Diode not behaving as short circuit
Initially, the inductor resists the change of current, making the diode the path of least resistance and causing it to carry most of the current. When the magnetic field in the inductor builds up, the voltage across it decreases as it allows more current to pass. The diode has a forward voltage drop (typically 0.6V) to account for, so it won't conduct any current after the voltage across the inductor falls below the diode's forward voltage.
Yes the previous posters are right. To further clarify, a diode is not a short circuit but a threshold device, it starts conducting whenever voltage across it (when oriented properly to conduct) is greater than some value, typically 0.6V (but may differ for special types).
So it behaves like this whenever the voltage is lower than 0.6 V no current will flow and when the voltage is over this threshold current flows.
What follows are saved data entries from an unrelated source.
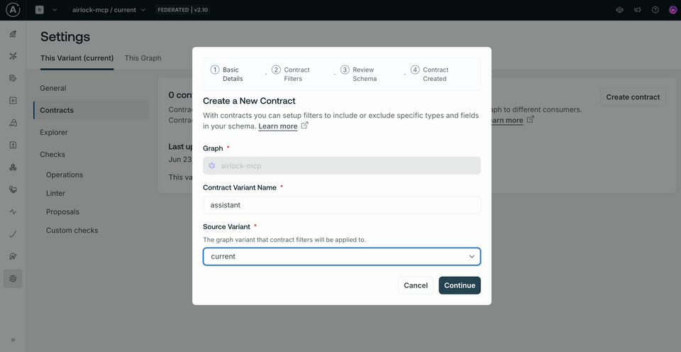
Task: Open the announcements megaphone icon
Action: pos(637,10)
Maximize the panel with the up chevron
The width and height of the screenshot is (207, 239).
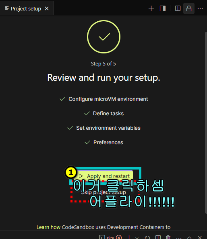189,237
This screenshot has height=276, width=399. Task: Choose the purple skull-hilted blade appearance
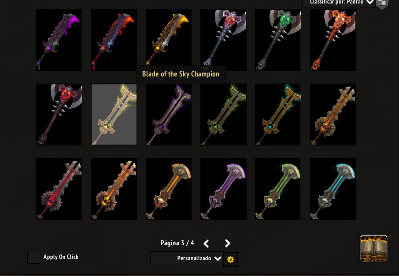223,189
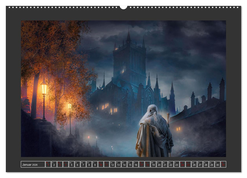The image size is (247, 178).
Task: Select Donnerstag date 29
Action: tap(212, 164)
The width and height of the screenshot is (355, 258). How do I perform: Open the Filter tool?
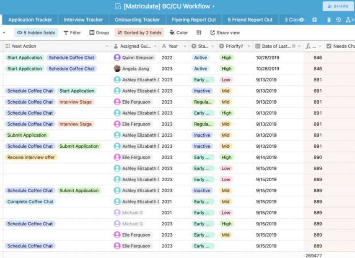pos(72,33)

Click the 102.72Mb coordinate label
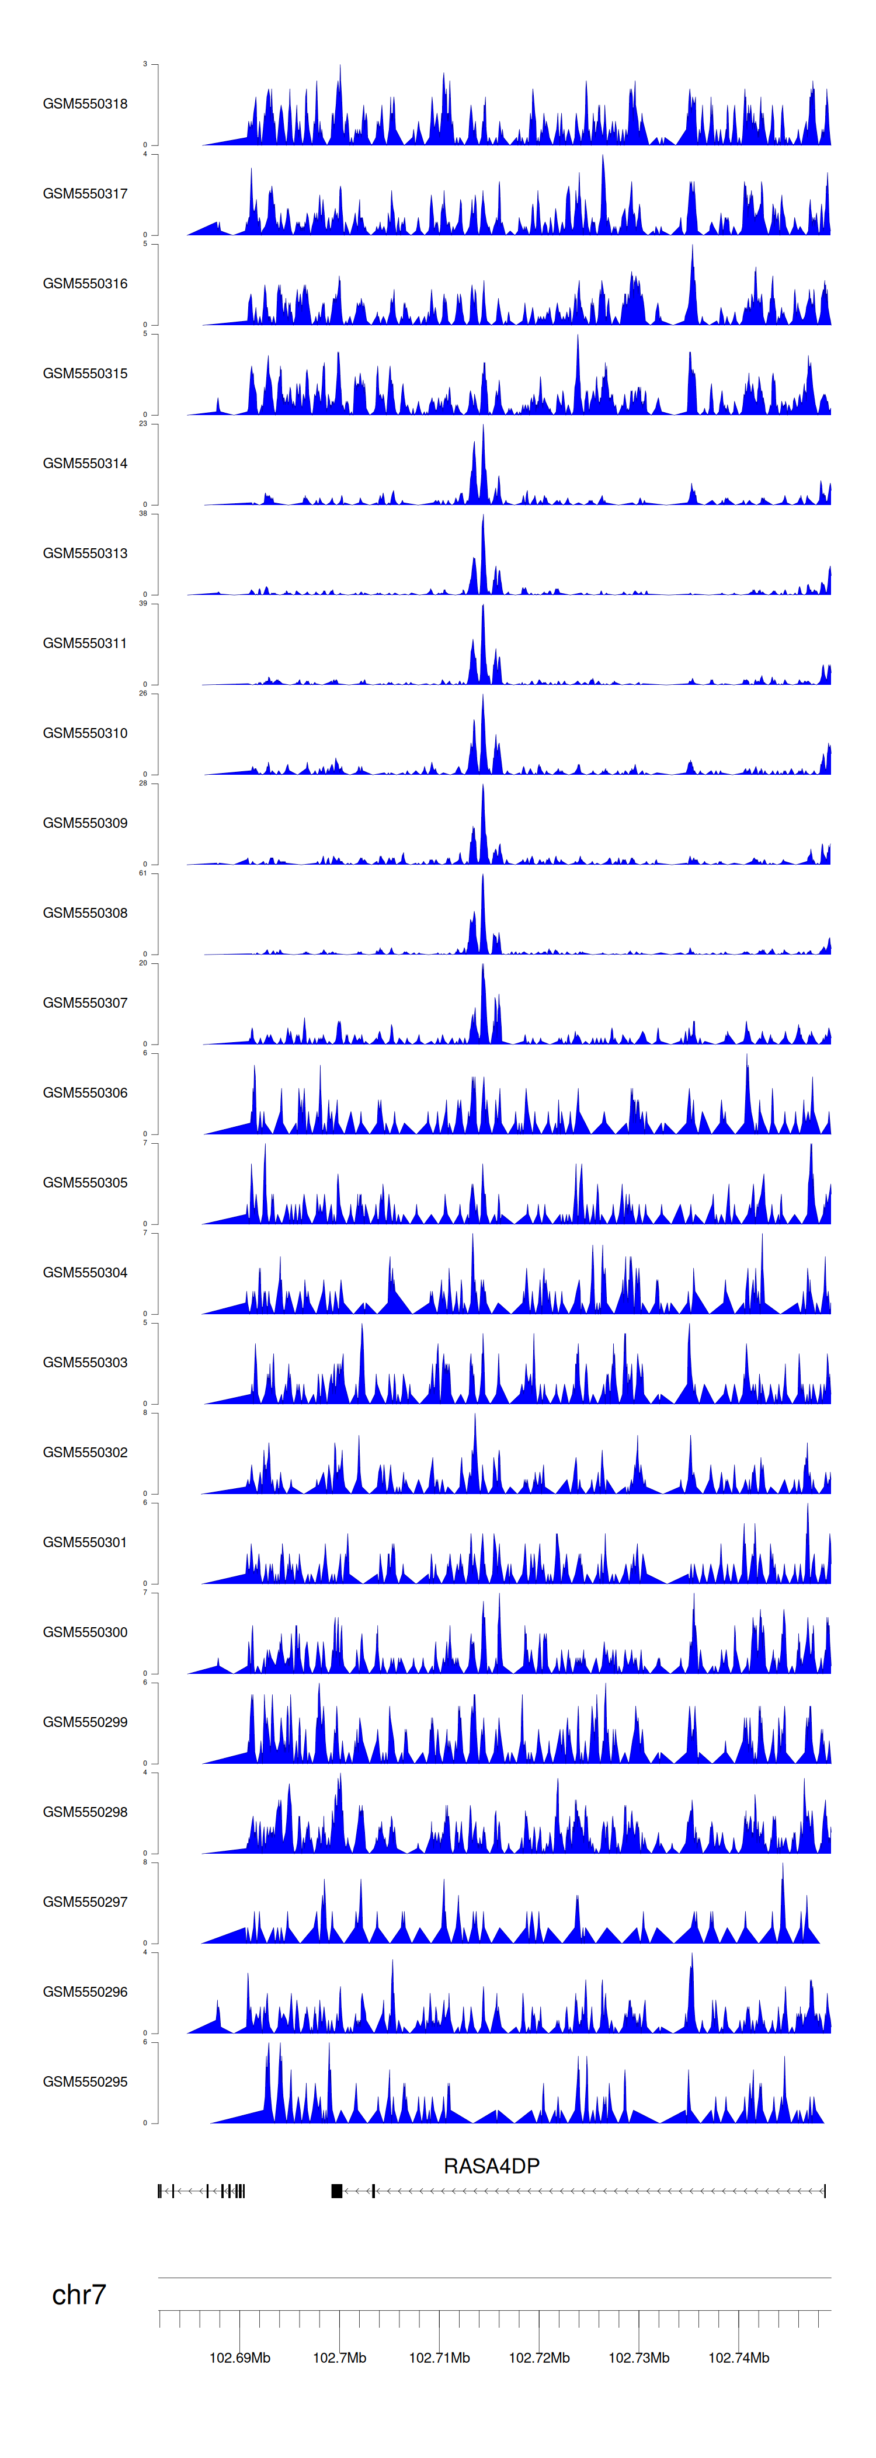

The inductor responds to sudden changes in current in a different way, it exhibits something called impedance, that is a way to say that while it has a resistance R it also has an inductance L, a component that is directly dependent on frequency.
So an inductor when suddenly connected or disconnected from a voltage supply reacts by spiking up voltage for a brief while and the current is initially almost zero, only to settle a brief moment later with smaller currents and voltages approaching zero.
The diode in the circuit sees this increase in voltage (while the current is still almost zero in the coil) and it closes, letting the spike flow through it, reducing also the excessive voltage on the coil and thus the large current in the diode that flows for a very short time.
A very common arrangement usually called a SNUBBER is what you will find in some switching relays or even solid state devices. Its function is to stop the excessive voltage spike from breaking coil insulation by conducting temporarily the large voltage spike and then to close as the voltage on the coil returns close to zero. I merely translated the above equations and observations in layman terms, hope it helps.
When enough time has passed, the inductor behaves as a short circuit and bypasses the diode. That means \$V_d=0\$ and no current flowing through the diode.
OTOH, at the precise time of switching, the inductor will try to keep its current (that happens to be zero because it is not energized). Because of that, it briefly behaves like an open circuit and all current flows through the diode, which will be forward biased until the voltage in the inductor falls below \$V_f\$.